Here is a pic of the same engine in a Ford truck with the temperature pickup guage installed in the block -- It is just in front of the oil filter assembly. 

One of the best things done by Ford on this tractors was to install an extra large cooling system. The tempature that you really want to monitor is your cylinderhead. Too hot and you will warp your cylinderhead and blow a headgasket. On your flathead, there is usually a flatboss up by the water outlet that it oftentimes drilled and tapped for a temp sensor by the brave. 
I have never done this myself, but I have seen it done numerous times. You can also install a "T" in the radiator upper hose for the temp sensor.


----------



## farmallb (Nov 6, 2003)

Okay,

Thanks guys. I guess I just need to invest in a new cooling system. This tractor overheats all the time when cutting with a 5 foot brushog.

Randy


----------



## Chris (Sep 15, 2003)

Oh yeah --- you have something else wrong there buddy. The N
should never overheat unless you have a major problem in the cooling system. Did you check the water flow out of the radiator?
Do you have a fan shroud? Is the radiator packed with debris?
Hopefully it is not something major. Let us know!!!!!

-Andy


----------



## farmallb (Nov 6, 2003)

Andy,

The radiator is not stock, my brother made it. It is a good radiator and the tractor ran fine for years with it. The water is flowing so I figure the water pump is working. 

It does not have a fan shroud. How much would that help? It didn't have one when we bought it, and hasn't had one since. That has been around 20 years.

The radiator is not packed with debris. It is very clean between the fins.

How do you suggest I check the flow of water out of the radiator?

Are there any good additives to use that would clean out the inside of the radiator without having to remove it and have it professionally cleaned?

Thanks for all of the help.

Randy


----------



## Ingersoll444 (Sep 17, 2003)

Hey Andy, what year did Ford use that engen in a truck?

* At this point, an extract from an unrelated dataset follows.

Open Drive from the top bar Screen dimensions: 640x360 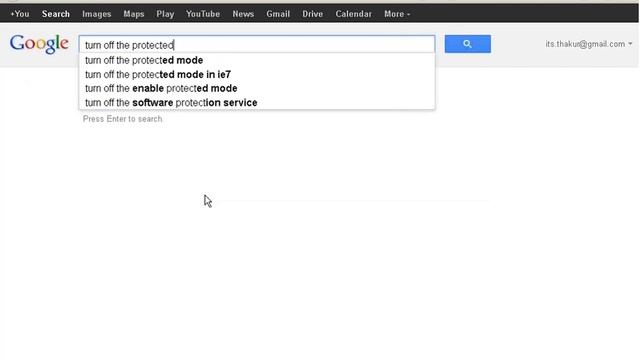click(x=312, y=14)
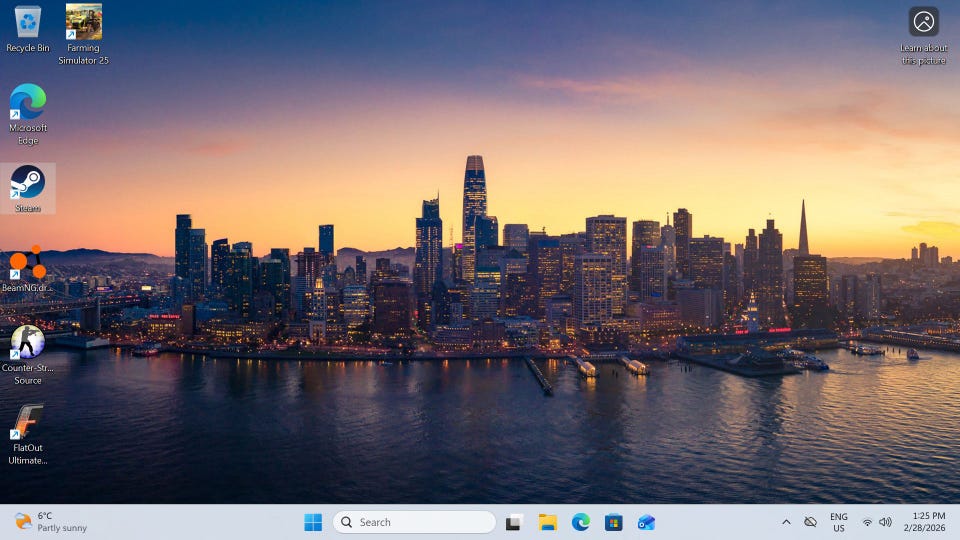Expand the hidden system tray icons
Screen dimensions: 960x540
[x=786, y=522]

Always wonderd if they used it in anything else.


----------



## funkyford (Dec 31, 2004)

*'41 truck with 4 cyl.*

Paul,
I know that you could get a 4 in the '41. I don't know of any others. It was said that they were mostly city delivery panel trucks.


----------



## Ingersoll444 (Sep 17, 2003)

cool thanks. Always figured they would not wast tooling, and use that motor in something else.


----------



## Ingersoll444 (Sep 17, 2003)

Popping this up becouse I am thinking of adding a guage to mine.[Why? who knows. I have the guage and figure"what the heck" ] Now my N does not have that boss on the side like the later ones had. Anyone hear of drilling a head without that boss? I would much rather mount the snesor in the head, beciuse thats the most important place for it.


----------